In chapter 8, Pip describes Satis house, “old bricks, and dismal, and had a great many iron bars to it. Some of the windows had been walled up; of those that remained, all the lower were rustily barred” Dickens portrays the atmosphere in Victorian times of darkness. He also creates the feeling of old age and this is shown when Dickens talks about the windows being “rustily barred” and the fact that the building was made from old bricks.
Mrs Joe, Pip’s sister is very in command of discipline “Where have you been, you young monkey?” she was very worried where Pip would be, she was also angry on him as she took out her “tickler” the whip that she uses to punish him. From this we learn that Mrs Joe is very tempered although there are no other children to look after.
Dickens then increases chances for Pip’s prospects and introduces his hero into the decaying household of Miss Havisham, a wealthy, half-mad woman who was jilted on her wedding day many years before and has never recovered. Pip is brought there to play with Miss Havisham’s ward, Estella, a little girl who delights in tormenting Pip about his rough hands.
Miss Havisham invites Pip to play in the Mansion. In this meeting Dickens shows the difference between a common low class working boy and a rich girl which are similar in age, but have different attitudes. “She stopped him at the gate”- “if Miss Havisham wished to see me” – ” but you see she don’t”. This shows that Estella is very haughty in the way she grimly dismisses Pumblechook. However, it is very hard to believe that Pip would dismiss Pumblechook so easily. I think that Estella’s actions were not because she dislikes Pumblechook but the way she has been brought up, she is very rich and therefore treats lower classes as inferior to her because they work for the rich. On the other hand, Pip is a poor child who has been taught manners and to respect the elders. I think this will compensate for his labour class so he is accepted by employers to be able to earn and survive in the poverty of England. This shows that in the Victorian times childhood wasn’t spent at school getting education but working in hardship to be able to survive.

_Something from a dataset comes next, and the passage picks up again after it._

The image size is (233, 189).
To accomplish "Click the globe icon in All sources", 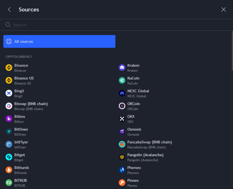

Generally, I think that this novel is based morality and the manipulation of the Victorian societies showing growing differences between the rich and poor which the rich would find a normal thing. However, this novel was made to show how it is actually like from dual perspective from poor to rich metaphorically child Pip at the forge and when he became a rich gentle man. It shows how children are badly treated by their elders and superiors. Charles Dickens successfully portrays childhood and examples of manipulation, and this affected the attitudes of people of the Victorian era because it was a new way of portraying the fact of pride and prejudice between the poor and rich.